There is an interesting parallel between meta-learning and neural net models used in Natural Language Processing (NLP) like recurrent neural networks (RNN) that we have just started mentioning in the previous paragraph:

A meta-learner optimizing a neural net model behaves similarly to a recurrent neural network.

Like an RNN, the meta-learner ingests a series of parameters and gradients of the model during training, as an input sequence, and compute a sequential output (the series of updated model parameters) from this input sequence.

We develop this analogy in our paper and study how a meta-learner can be used to implement a medium-term memory in a neural net language model: the meta-learner learns to encode a medium-term memory in the weights of a standard RNN like a LSTM (in addition to the way short-term memories are conventionally encoded in the hidden state of the LSTM).

An introduction to Meta-learning - 图8

Our meta-learning language model has a hierarchy of memories with 3 levels, from bottom to top: a standard LSTM, a meta-learner updating the weights of the LSTM to store medium term memories and a long-term static memory.

We discovered that the meta-learning language model could be trained to encode memory of recent inputs, like the beginning of a Wikipedia article, that will be useful to predict the end of an article.

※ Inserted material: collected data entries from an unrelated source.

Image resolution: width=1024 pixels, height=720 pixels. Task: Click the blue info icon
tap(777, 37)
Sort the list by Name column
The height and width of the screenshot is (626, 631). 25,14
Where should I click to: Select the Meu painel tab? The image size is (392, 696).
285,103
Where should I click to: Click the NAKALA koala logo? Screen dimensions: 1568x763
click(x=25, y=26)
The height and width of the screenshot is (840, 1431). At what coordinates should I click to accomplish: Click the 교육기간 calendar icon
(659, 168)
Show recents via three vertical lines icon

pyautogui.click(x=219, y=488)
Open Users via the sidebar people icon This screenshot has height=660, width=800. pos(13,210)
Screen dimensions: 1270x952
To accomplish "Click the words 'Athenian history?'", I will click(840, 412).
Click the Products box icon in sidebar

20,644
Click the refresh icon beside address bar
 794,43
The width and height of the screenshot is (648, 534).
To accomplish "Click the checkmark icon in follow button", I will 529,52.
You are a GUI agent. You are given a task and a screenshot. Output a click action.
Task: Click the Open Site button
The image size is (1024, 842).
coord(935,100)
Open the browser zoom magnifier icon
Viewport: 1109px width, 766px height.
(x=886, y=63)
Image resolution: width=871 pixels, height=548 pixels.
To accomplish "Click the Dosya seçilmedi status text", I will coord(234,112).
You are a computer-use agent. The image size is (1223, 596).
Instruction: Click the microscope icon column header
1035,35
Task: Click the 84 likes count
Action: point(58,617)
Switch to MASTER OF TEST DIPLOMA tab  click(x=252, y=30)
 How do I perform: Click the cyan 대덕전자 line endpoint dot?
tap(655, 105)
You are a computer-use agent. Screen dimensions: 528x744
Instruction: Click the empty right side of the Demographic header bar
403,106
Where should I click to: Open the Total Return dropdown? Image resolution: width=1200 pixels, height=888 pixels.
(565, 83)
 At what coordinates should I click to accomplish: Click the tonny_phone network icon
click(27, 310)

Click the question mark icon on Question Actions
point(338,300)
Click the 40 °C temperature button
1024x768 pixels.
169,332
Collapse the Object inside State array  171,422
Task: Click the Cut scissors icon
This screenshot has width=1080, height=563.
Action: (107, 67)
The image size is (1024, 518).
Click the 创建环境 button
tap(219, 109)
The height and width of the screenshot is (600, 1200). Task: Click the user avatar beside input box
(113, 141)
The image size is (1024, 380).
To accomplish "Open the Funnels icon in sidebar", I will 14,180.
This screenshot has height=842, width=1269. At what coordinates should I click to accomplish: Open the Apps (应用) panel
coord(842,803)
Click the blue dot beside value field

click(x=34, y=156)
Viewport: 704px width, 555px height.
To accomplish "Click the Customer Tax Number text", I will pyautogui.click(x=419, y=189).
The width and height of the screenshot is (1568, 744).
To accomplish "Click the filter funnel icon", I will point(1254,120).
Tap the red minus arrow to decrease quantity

An introduction to Meta-learning - 图9

An introduction to Meta-learning - 图10

The curves indicate how good the model is at predicting the words of a Wikipedia article given the beginning (A, …, H are successive Wikipedia articles), colored words indicate the same for single words, blue is better, red is worse. As the model reads through an article, it learns from the beginning and become better at predicting the end (for more details see our paper).

Well I guess now you are ready to have a look at our paper for more details on this story.

This concludes my introduction to Meta-Learning. Congratulation for reaching the end of this long post!

I hope you liked it!

Don’t forget to give us a few claps 👏 if you want more content like that!

^ As such, meta-learning can be seen as a generalization of “transfer learning” and is related to the techniques for fine-tuning model on a task as well as techniques for hyper-parameters optimization. There was an interesting workshop on meta-learning at NIPS 2017 last December.
^ Of course in a real training we would be using a mini-batch of examples.
^ More precisely: “most of” these operations are differentiable.
^ Good blog posts introducing the relevant literature are the BAIR posts: Learning to learn by Chelsea Finn and Learning to Optimize with Reinforcement Learning by Ke Li.
^ Good examples of learning the model initial parameters are Model-Agnostic Meta-Learning of UC Berkeley and its recent developments as well as the Reptile algorithm of OpenAI. A good example of learning the optimizer’s parameters is the Learning to learn by gradient descent by gradient descent paper of DeepMind. A paper combining the two is the work Optimization as a Model for Few-Shot Learning by Sachin Ravi and Hugo Larochelle. An nice and very recent overview can be found in Learning Unsupervised Learning Rules.
^ Similarly to the way we back propagate through time in an unrolled recurrent network.
^ Initially described in DeepMind’s Learning to learn by gradient descent by gradient descent paper.
^ We are using coordinate-sharing in our meta-learner as mentioned earlier. In practice, it means we simply iterate over the model parameters and apply our optimizer broadcasted on each parameters (no need to flatten and gather parameters like in L-BFGS for instance).
^ There is a surprising under-statement of how important back-propagating over very long sequence can be to get good results. The recent paper An Analysis of Neural Language Modeling at Multiple Scales from Salesforce research is a good pointer in that direction.
^ Gradient checkpointing is described for example in Memory-Efficient Backpropagation Through Time and the nice blog post of Yaroslav Bulatov.